Обзор рассматривает поэтические публикации в журналах ноября и останавливается на подборках, заслуживающих, по мнению автора обзора, более пристального внимания. Рамка нестрогая — два журнала, вышедших на исходе октября, — “Зеркало” и “Двоеточие”, а также октябрьский “Дактиль" попали в обзор. Понятие “журнала” — неклассическое: проекты, существующие только в онлайн-формате, тоже принимаются во внимание. При этом обзор не претендует на всеохватность — несмотря на эстетическую широту подхода некоторые проекты не попадают на радар из-за невозможности уследить за всем, что происходит. У журналов, которые доступны для чтения в Сети, есть преимущество: автор предпочитает отзываться о публикациях, с которыми он в состоянии ознакомиться, и полагает, что для читателей обзора это тоже существенно. В уязвимой позиции оказываются журналы, которые предпочитают выкладывать материалы постепенно и только из старых выпусков, а новые — продавать немногочисленным энтузиастам литературы: вероятно, чтобы попасть в подобные обзоры их редакциям пришлось бы лично информировать джиннов и лепреконов о факте свершившейся доступности того или иного номера. К последнему можно относиться как к намеку.
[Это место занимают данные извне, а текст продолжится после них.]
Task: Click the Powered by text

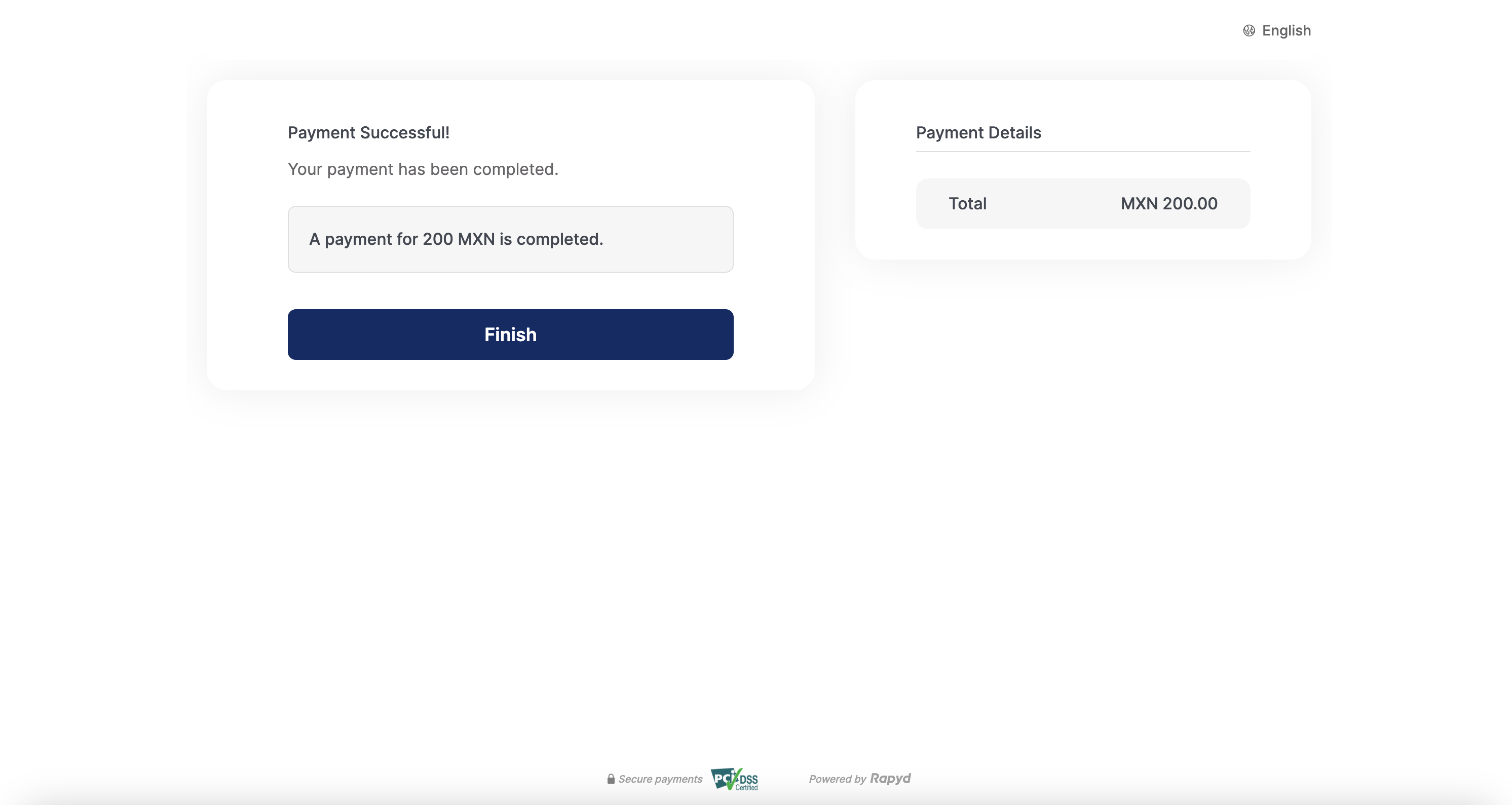Action: [837, 779]
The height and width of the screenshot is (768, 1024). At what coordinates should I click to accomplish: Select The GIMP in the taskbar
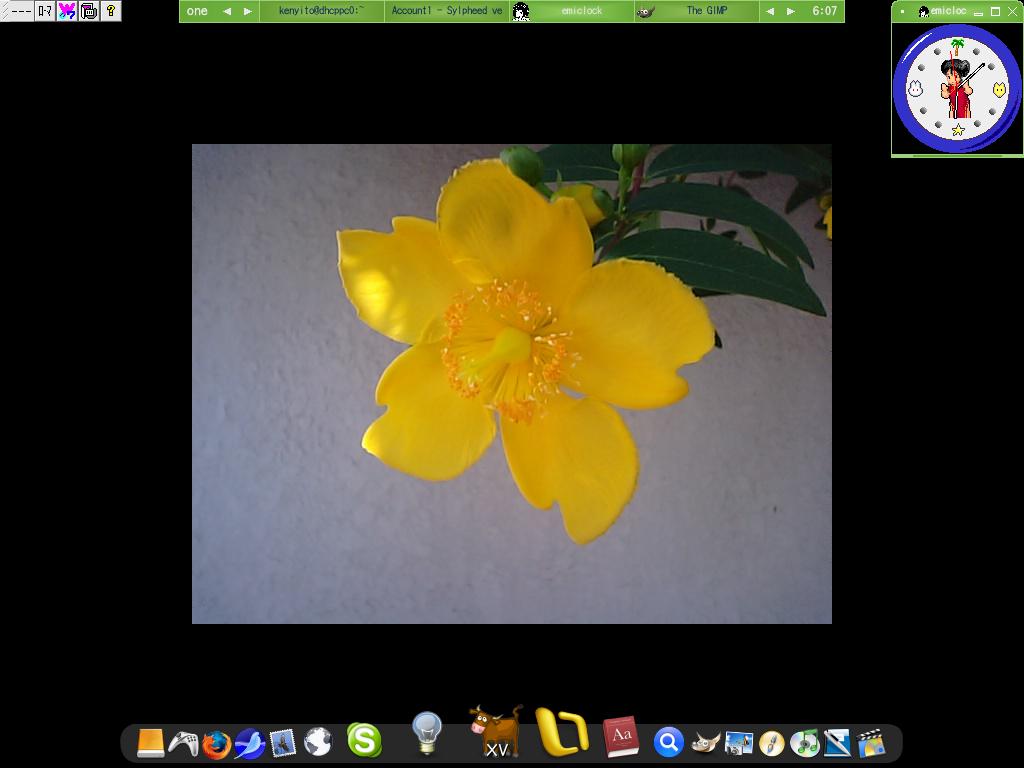pyautogui.click(x=706, y=11)
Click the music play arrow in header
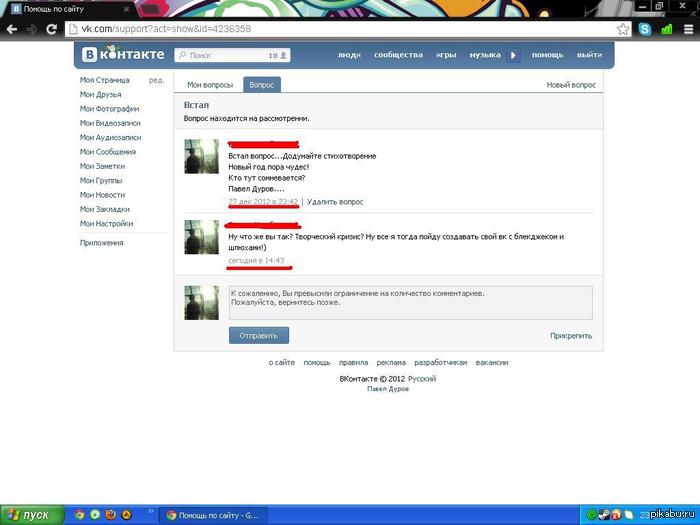This screenshot has width=700, height=525. 514,56
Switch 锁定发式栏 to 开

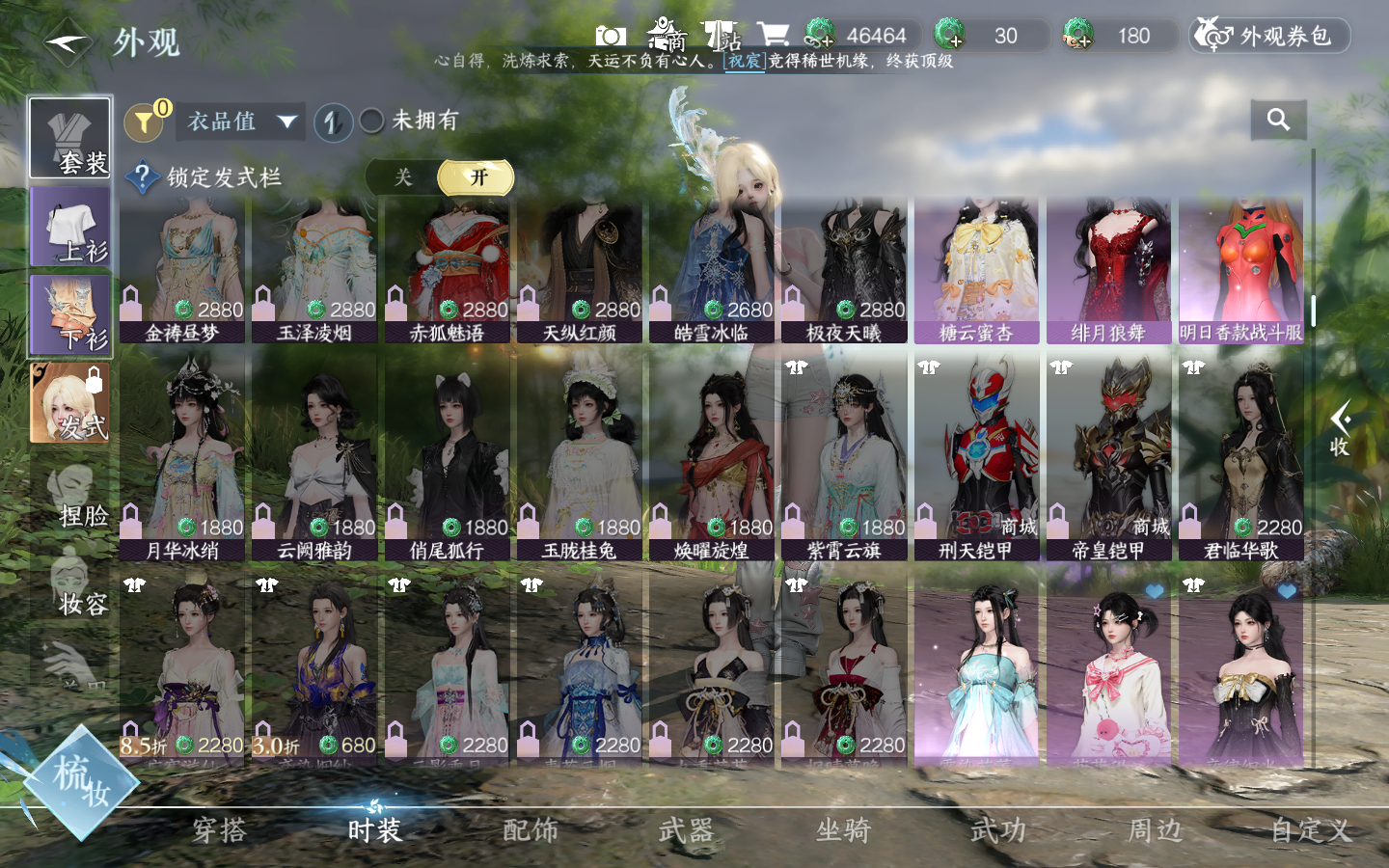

В обзоре рассматриваются номера “Кварты”, “Дактиля”, “Нового берега”, “Зеркала”, “Двоеточия”, “Хижи”, “Волги”, “Всеализма” и “Воздуха”, также упоминаются публикации в Prosodia, Vmesto.media, Textura, “Хлам”, “Полутона” и Feminist Orgy Mafia. “Воздух” попадает в обзор по той причине, что его номер был выложен в Сеть в отчётный период. Напротив, журнал “Пятая волна” в обзор не попал, так как его номер появился в Сети буквально на днях, когда текст уже дописывался.

Автор ожидает за свой отважный труд всяческого признания, не надеясь на существенное улучшение своих финансов.

 

ЗЕРКАЛО 

В “Зеркале” — Игорь Холин из архива Михаила Гробмана: публикация редких текстов из машинописного сборника, переданного Холиным Гробману перед самым отъездом последнего в Израиль. Эти тексты не входили в сборники Холина, вышедшие в НЛО. Кроме того в номере — Егана Джаббарова, Владимир Коркунов, Михаил Сухотин, Андрей Костинский, Денис Ларионов, Глеб Симонов, Дариа Солдо, Эдуард Вайсбанд, Семен Ханин, Леля Кантор-Казовская со статьей о Малевиче и Евгений Сошкин — об израильской русскоязычной литературе.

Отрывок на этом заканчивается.